> [Set task]: Update the data below by replacing every "screenshot" with "screen capture" and keeping everything else the same. Leave the pictures out of your answer.

-- Begin --

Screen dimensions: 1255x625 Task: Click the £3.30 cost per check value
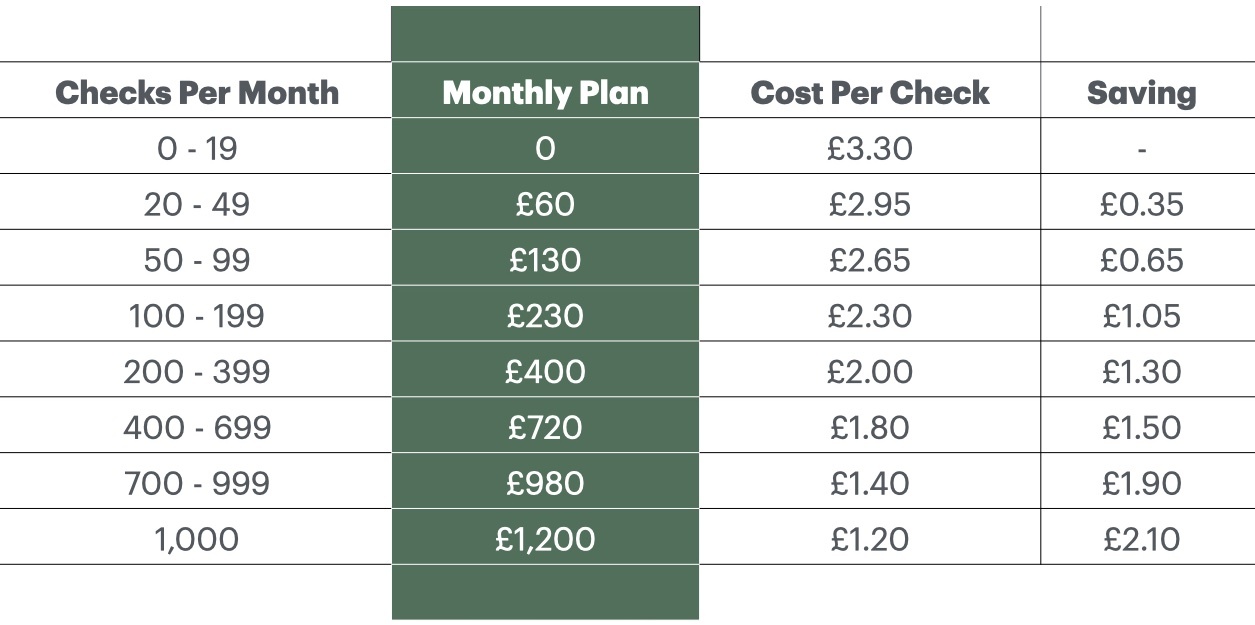click(870, 149)
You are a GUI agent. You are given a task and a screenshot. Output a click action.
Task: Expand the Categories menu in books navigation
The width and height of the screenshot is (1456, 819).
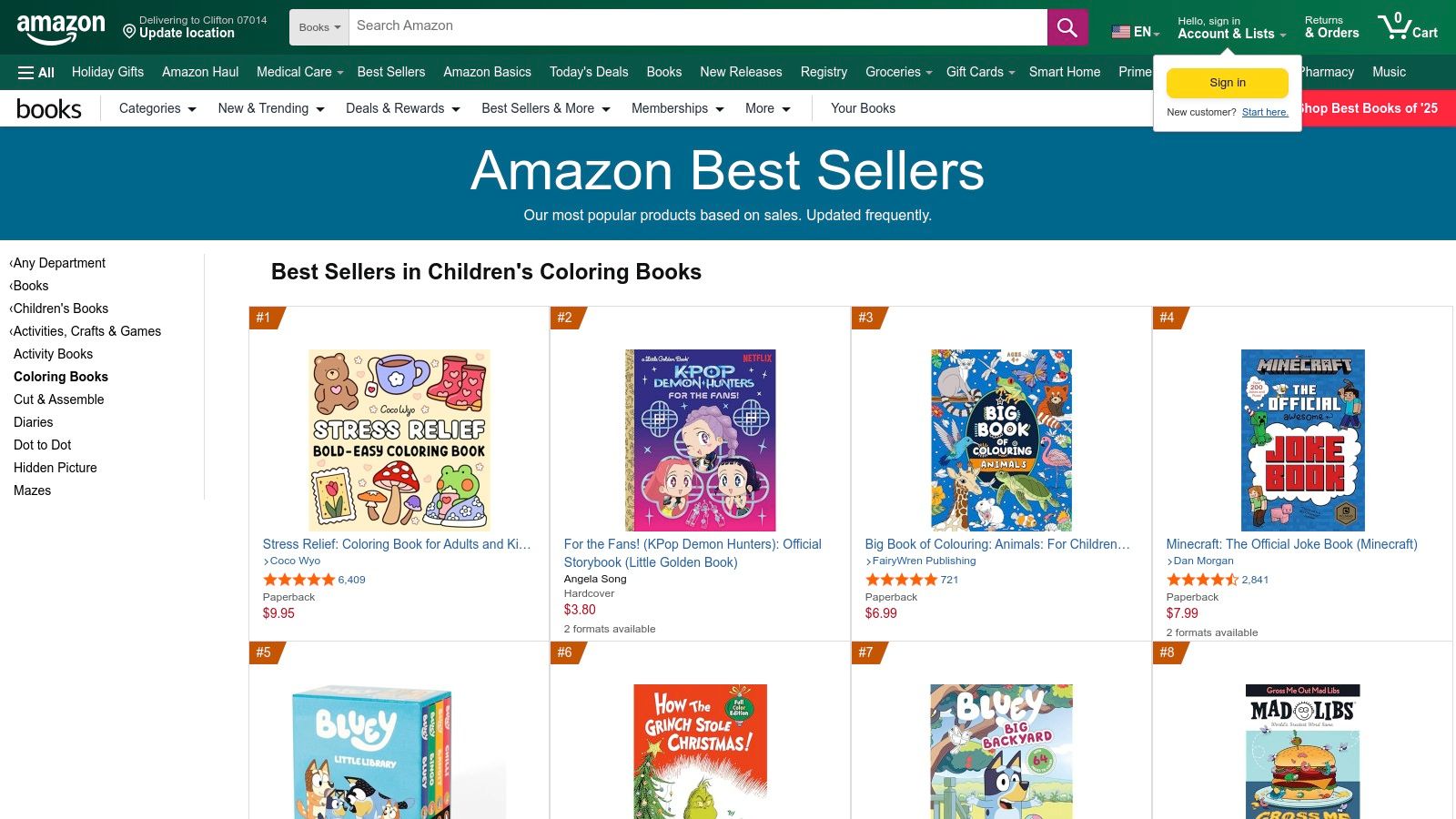point(157,108)
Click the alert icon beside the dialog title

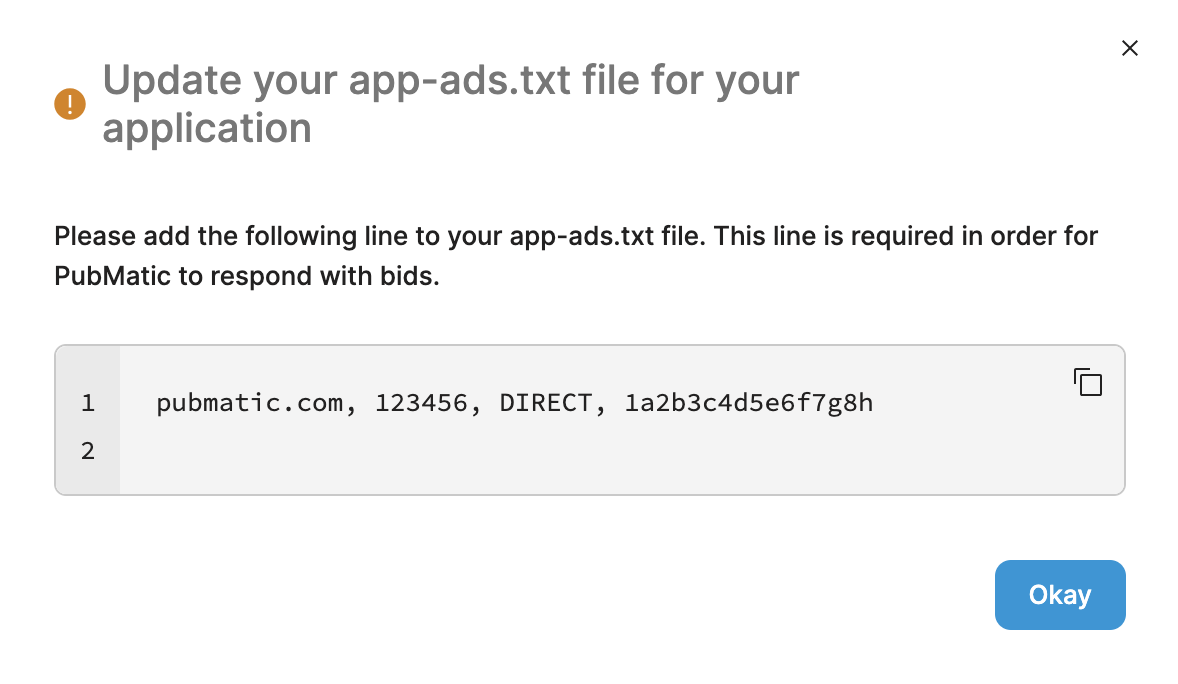(69, 103)
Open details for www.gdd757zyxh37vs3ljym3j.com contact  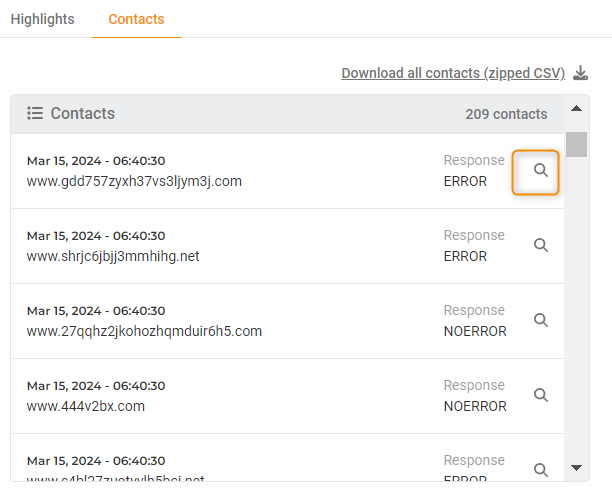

-- End --

> [Response to this task]:
Screen dimensions: 1255x625 Task: Click the £3.30 cost per check value
click(870, 149)
You are a GUI agent. You are given a task and a screen capture. Output a click action.
Task: Expand the Categories menu in books navigation
The width and height of the screen capture is (1456, 819).
point(157,108)
Click the alert icon beside the dialog title

(69, 103)
Open details for www.gdd757zyxh37vs3ljym3j.com contact  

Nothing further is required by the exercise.